▶ WHAT THIS TASK INVOLVES
Return the lines of the listing below exactly as they appear, beginning at the one with "This screenshot has width=740, height=506." and stopping after the one with "You are a GUI"; do not include pictures.

▶ SUPPLIED RECORDS
=== Begin Enclosure ===

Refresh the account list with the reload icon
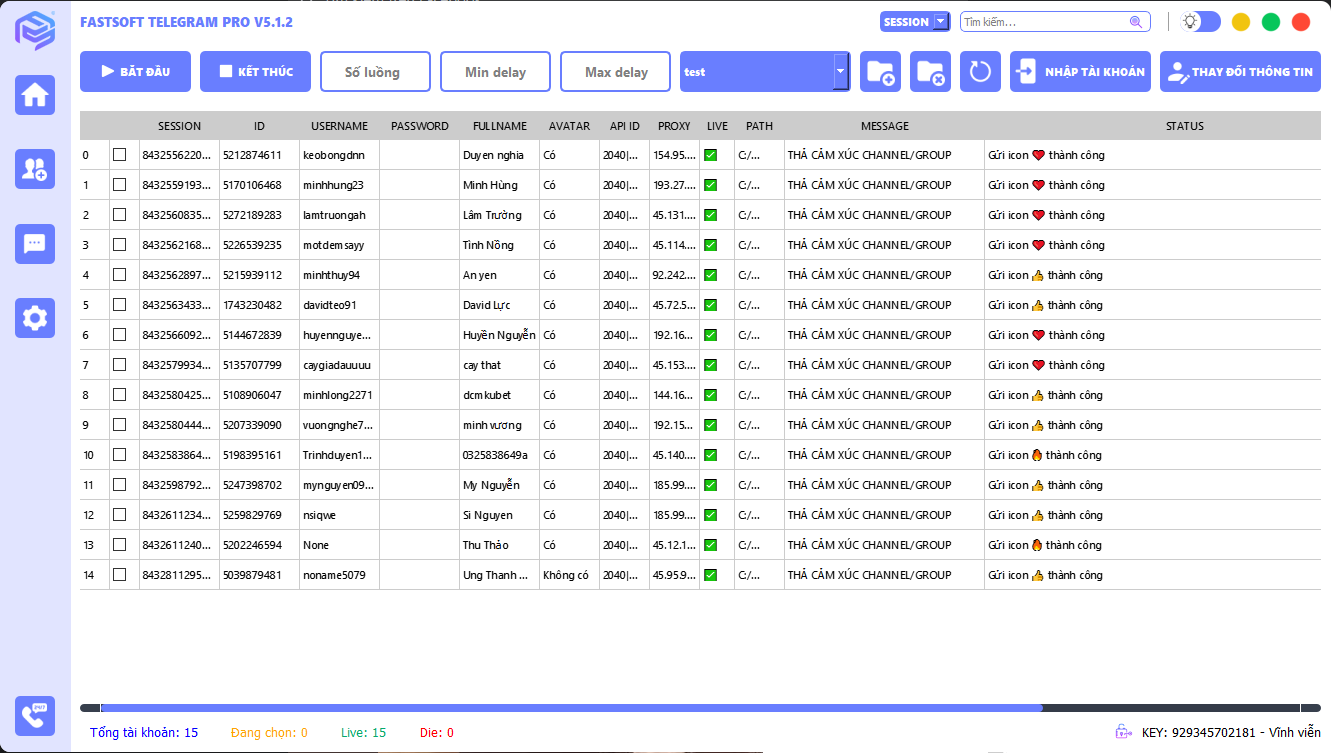The height and width of the screenshot is (753, 1331). point(980,71)
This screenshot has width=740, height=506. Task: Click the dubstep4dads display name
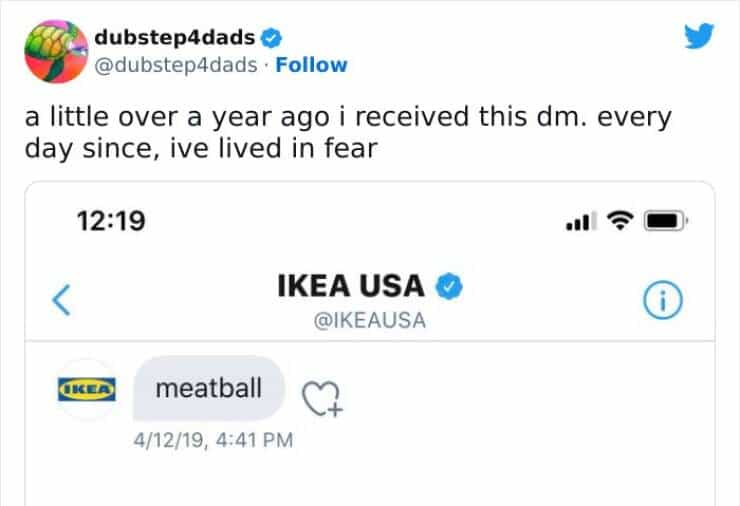pos(175,38)
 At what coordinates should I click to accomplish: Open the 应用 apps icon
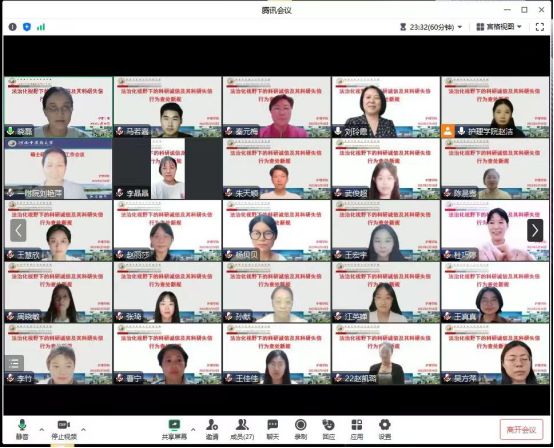tap(356, 429)
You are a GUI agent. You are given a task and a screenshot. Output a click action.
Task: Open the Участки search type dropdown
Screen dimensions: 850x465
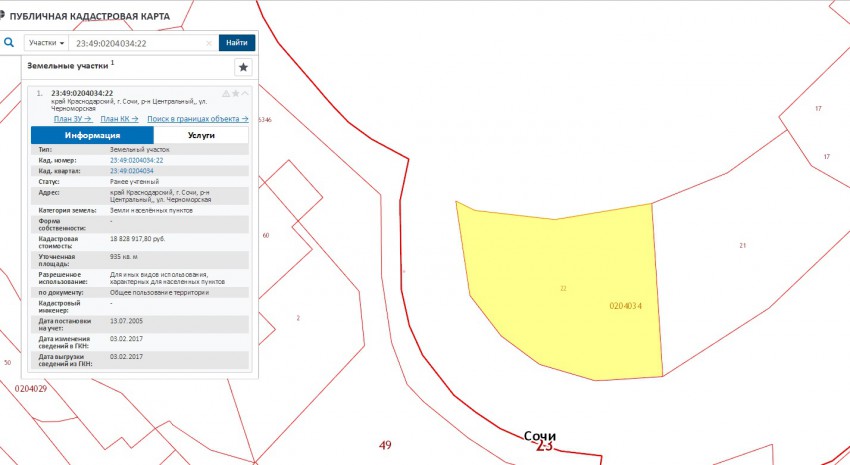[47, 43]
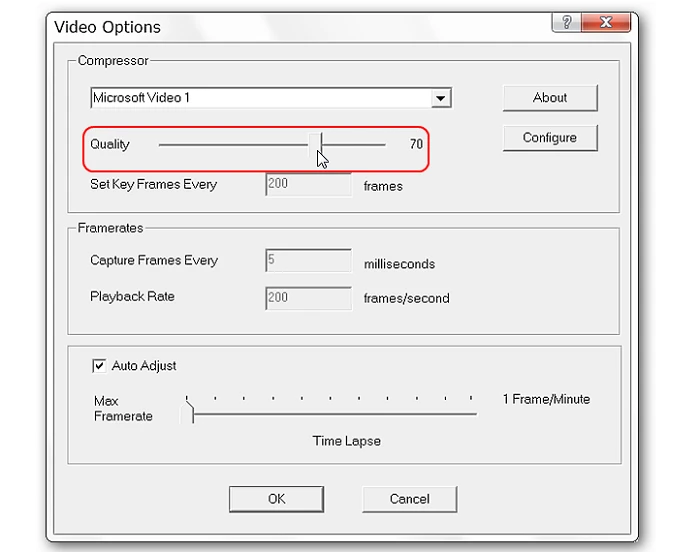Click the Auto Adjust label text
The width and height of the screenshot is (700, 552).
[x=144, y=366]
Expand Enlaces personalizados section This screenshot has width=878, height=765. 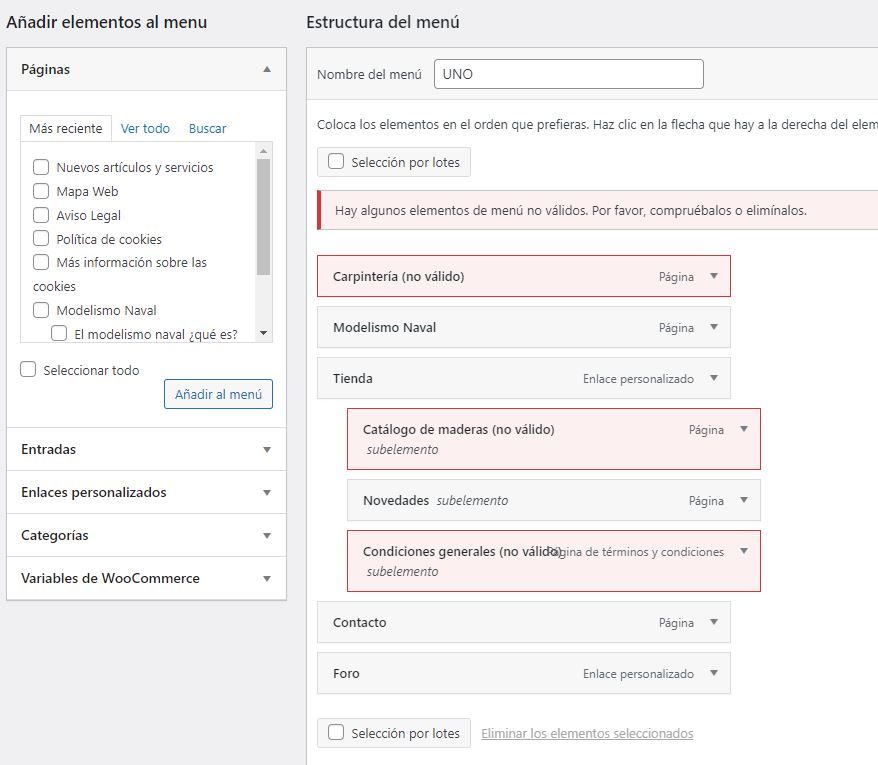(x=146, y=492)
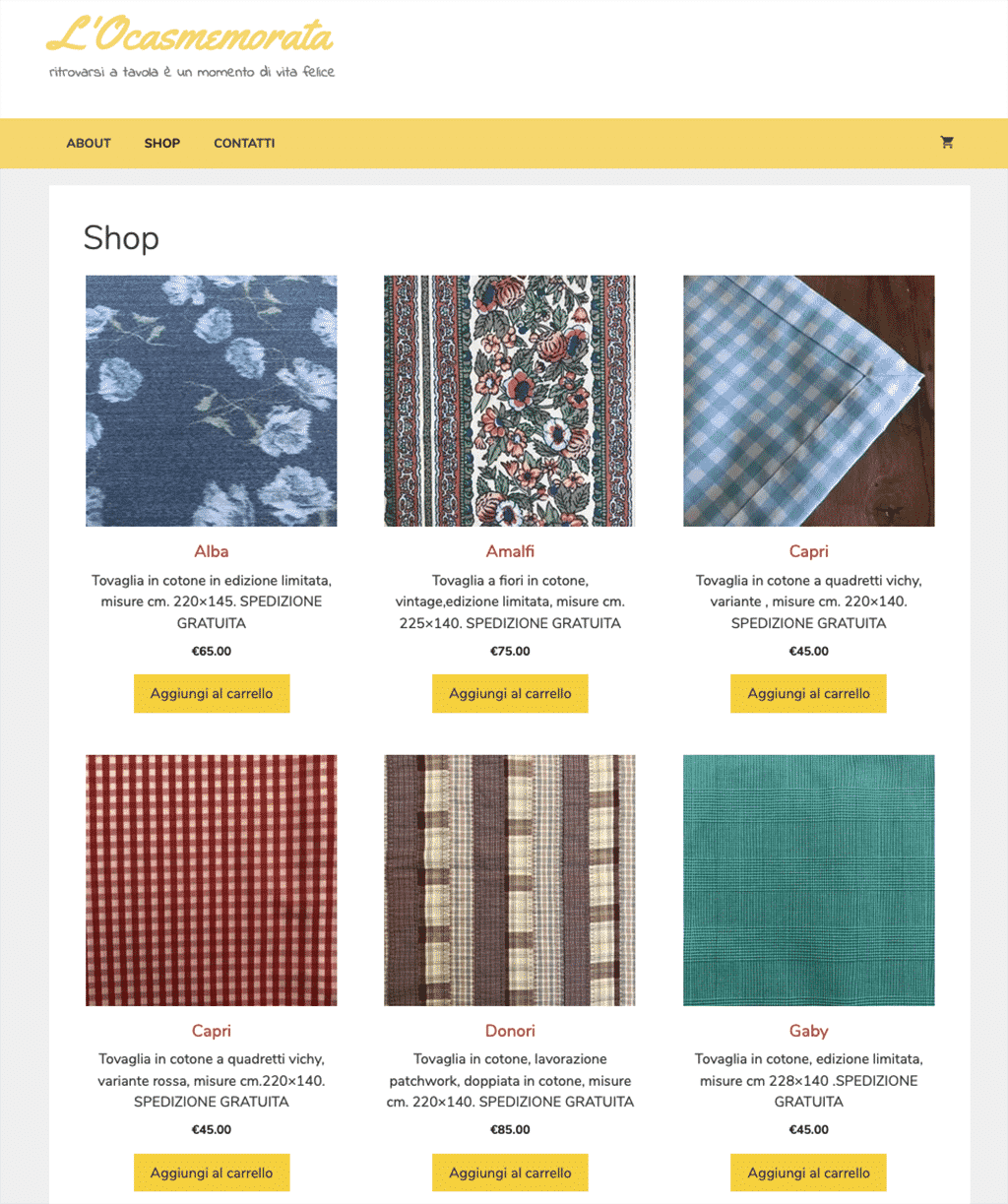Click the L'Ocasmemorata logo
Screen dimensions: 1008x1204
[x=190, y=35]
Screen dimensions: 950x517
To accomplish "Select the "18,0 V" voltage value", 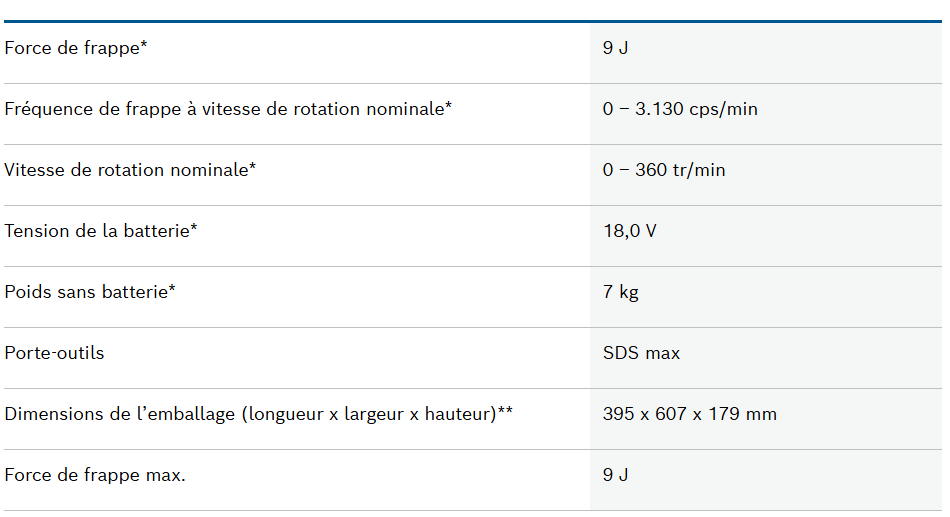I will pos(629,231).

=== End Enclosure ===

▶ WRITTEN ANSWER
This screenshot has width=740, height=506. Task: Click the dubstep4dads display name
pos(175,38)
 At what coordinates should I click to accomplish: Open the 应用 apps icon
tap(356, 429)
You are a GUI agent. You are given a task and a screenshot. Output a click action.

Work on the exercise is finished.